At this point some of the special features of the supernumerary appendages become important. First they may arise at any point on the normal limb, being found in all situations from the base to the apex. Nor are they limited as to the surface from which they spring, arising sometimes from the dorsal, anterior, ventral, or posterior surfaces, or at points intermediate between these principal surfaces.

With rare and dubious exceptions, the parts which are contained in these extra appendages are only those which lie peripheral to their point of origin. Thus when the point of origin is in the apical joint of the tarsus, the extra growth if completely developed consists of a double tarsal apex bearing two pairs of claws. If they arise from the tibia, two complete tarsi are added. If they spring from the actual base of the appendage then two complete appendages may be developed in addition to the normal one. We must therefore conclude that in any point on a normal appendage the power exists which, if released, may produce a bud containing in it a paired set of the parts peripheral to this point.

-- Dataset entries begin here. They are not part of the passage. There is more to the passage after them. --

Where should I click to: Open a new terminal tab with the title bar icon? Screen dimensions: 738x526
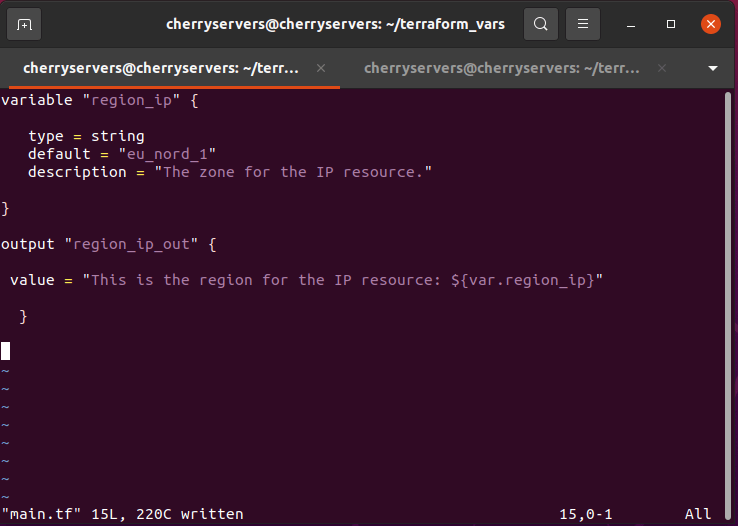25,24
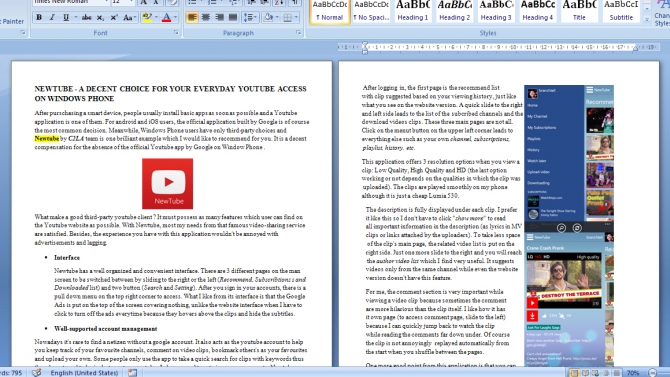Apply strikethrough formatting

(86, 18)
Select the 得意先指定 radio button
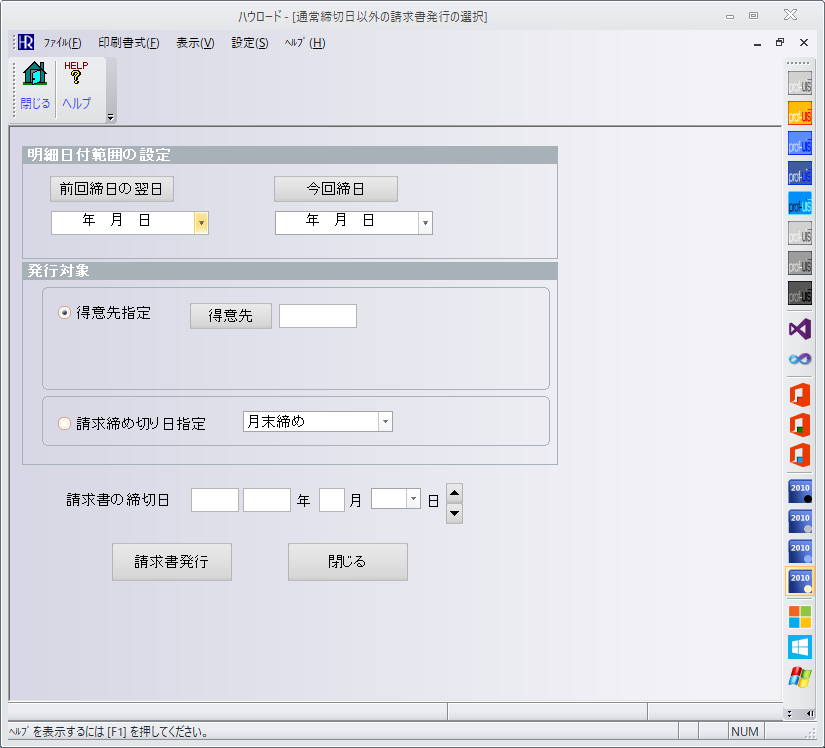The image size is (825, 748). [65, 313]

Fig. 11. Diagrams of the geometrical relations which are generally exhibited by extra pairs of appendages in Arthropoda. The sections are supposed to be those of the apex of a tibia in a beetle. A, anterior, P, posterior, D, dorsal, V, ventral. M¹, M² are the imaginary planes of reflexion. The shaded figure is in each case a limb formed like that of the other side of the body, and the outer unshaded figures are shaped like the normal for the side on which the appendages are. On the several radii are shown the extra pairs in their several possible relations to the normal from which they arise. The normal is drawn in thick lines in the center.

Next the geometrical relations of the halves of the supernumerary pair are determined by the position in which they stand in regard to the original appendage. These relations are best explained by the diagram (Fig. 11), from which it will be seen that the two supernumerary appendages stand as images of each other; and, of them, that which is adjacent to the normal appendage forms an image of it. Thus if the supernumerary pair arise from a point on the dorsal surface of the normal appendage, the two ventral surfaces of the extra pair will face each other. If they arise on the anterior surface of the normal appendage, their morphologically posterior surfaces will be adjacent, and so on.

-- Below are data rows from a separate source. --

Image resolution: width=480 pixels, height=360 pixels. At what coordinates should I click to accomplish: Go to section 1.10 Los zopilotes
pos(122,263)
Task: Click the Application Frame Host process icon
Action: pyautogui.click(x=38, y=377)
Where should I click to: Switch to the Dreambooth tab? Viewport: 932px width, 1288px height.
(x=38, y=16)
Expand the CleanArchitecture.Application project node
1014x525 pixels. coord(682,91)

These facts give us a view of the relations of the two halves of a dividing bud very different from that which is to be derived from the exclusive study of normal structures. Ordinary morphological conceptions no longer apply. The distribution of the parts shows that the bud or rudiment which becomes the supernumerary pair may break or open out in various ways according to its relations to the normal limb. Its planes of division are decided by its geometrical relations to the normal body.

Especially curious are some of the cases in which the extra pair are imperfectly formed. The appearance produced is then that of two limbs in various stages of coalescence, though in reality of course they are stages of imperfect separation. The plane of "coalescence" may fall anywhere, and the two appendages may thus be compounded with each other much as an object partially immersed in mercury "compounds" with its optical image reflected from the surface.